Most programs end the year by releasing their trout in a state-approved stream near the school or within a nearby watershed.
In each state, Trout in the Classroom is funded by a number of generous supporters and made more rich through varied partnerships. During the year each teacher tailors the program to fit his or her curricular needs. Therefore, each program is unique. TIC has interdisciplinary applications in science, social studies, mathematics, language arts, fine arts, and physical education. For more information on possible activities and lessons, please see visit www.troutintheclassroom.org.
The Rapidan Chapter is currently supporting TIC in 18 schools for the 2014-15 school year. They are located in six counties. Most of the schools are in Fauquier, but we also have schools in Culpeper, Rappahannock, Madison, Prince William, and Stafford. Six of the schools are elementary schools, four are middle schools, and eight are high schools. There are 13 Trout Unlimited Chapters throughout Virginia working with over 220 schools this year.

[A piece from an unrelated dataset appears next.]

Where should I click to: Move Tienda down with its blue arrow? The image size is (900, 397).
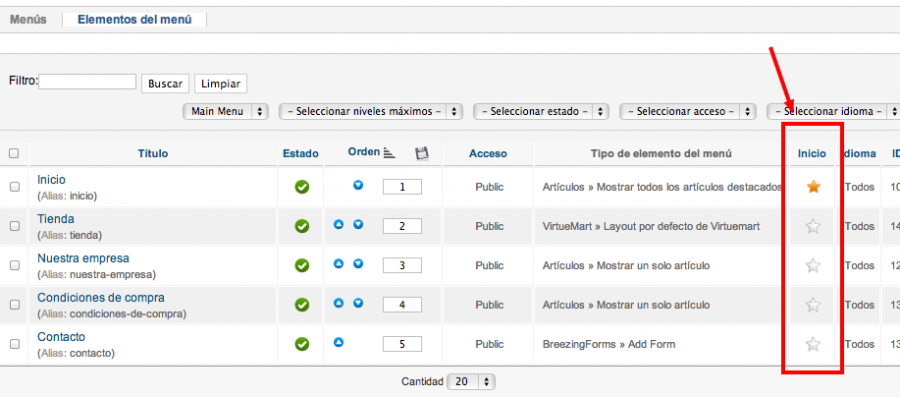click(x=358, y=224)

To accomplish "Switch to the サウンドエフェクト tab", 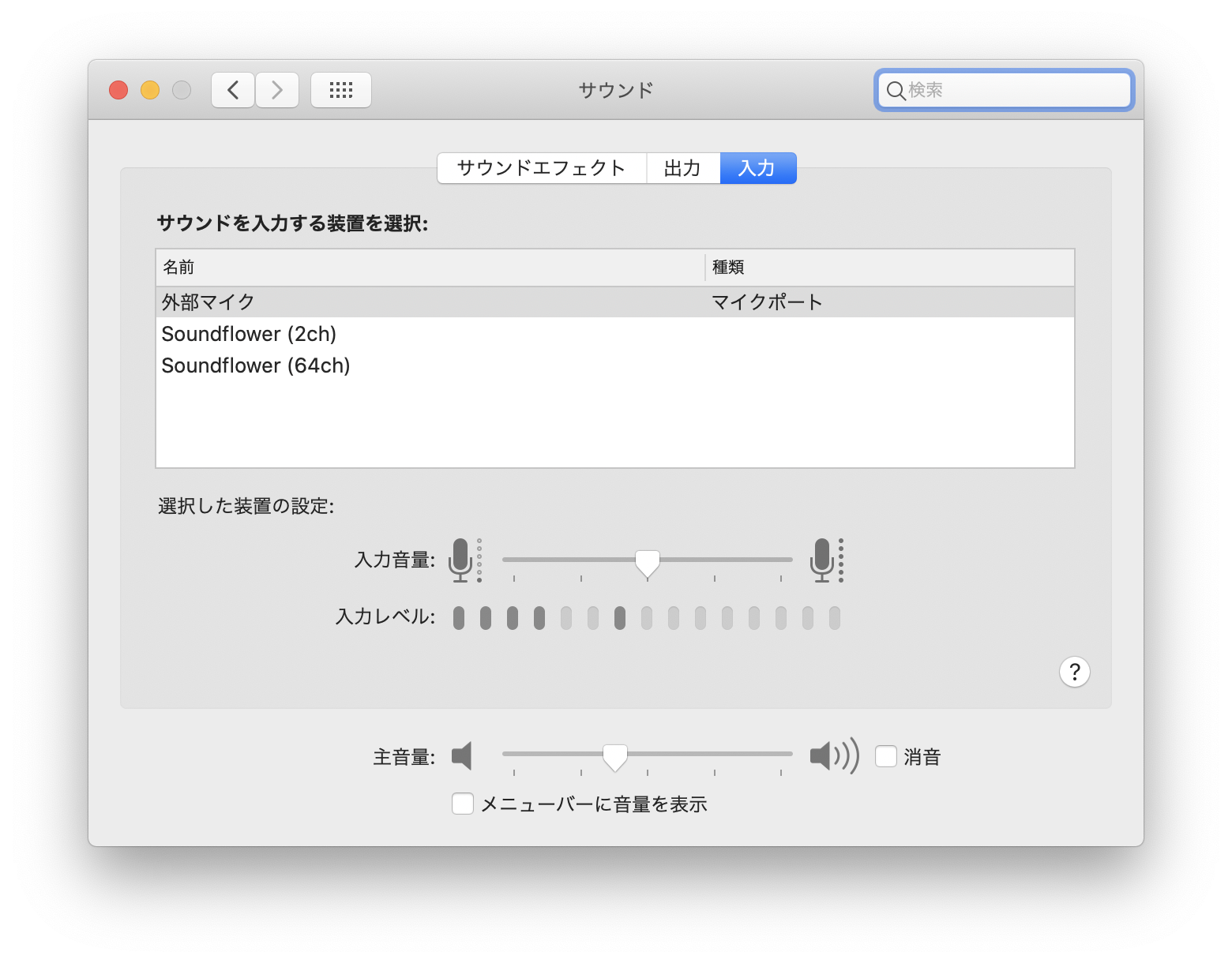I will (x=542, y=168).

The schools receive Brook Trout eggs in October and raise them to the fingerling stage. The fish are released in April and May. Most will be released in a stream on the Thompson Wildlife Management Area near Markham. The Department of Game and Inland Fisheries has invested their resources in the stream to make it a viable trout stream. Before TIC, there were no trout in the stream. It is now open to the public for catch and release fishing, thanks to the TIC trout released each spring.
It costs about $1000 for the equipment to raise trout in a typical classroom setting. The Rapidan Chapter supports most of the schools by purchasing the chilling units, which cost over $600. The units keep the aquarium water at about 50 degrees, which is ideal for trout. Many schools receive small grants and donations, or use school funds to purchase the 55 gallon aquariums and associated filters, pumps, and water testing kits necessary for the project. The Rapidan Chapter has been supporting local schools in the TIC program for seven years.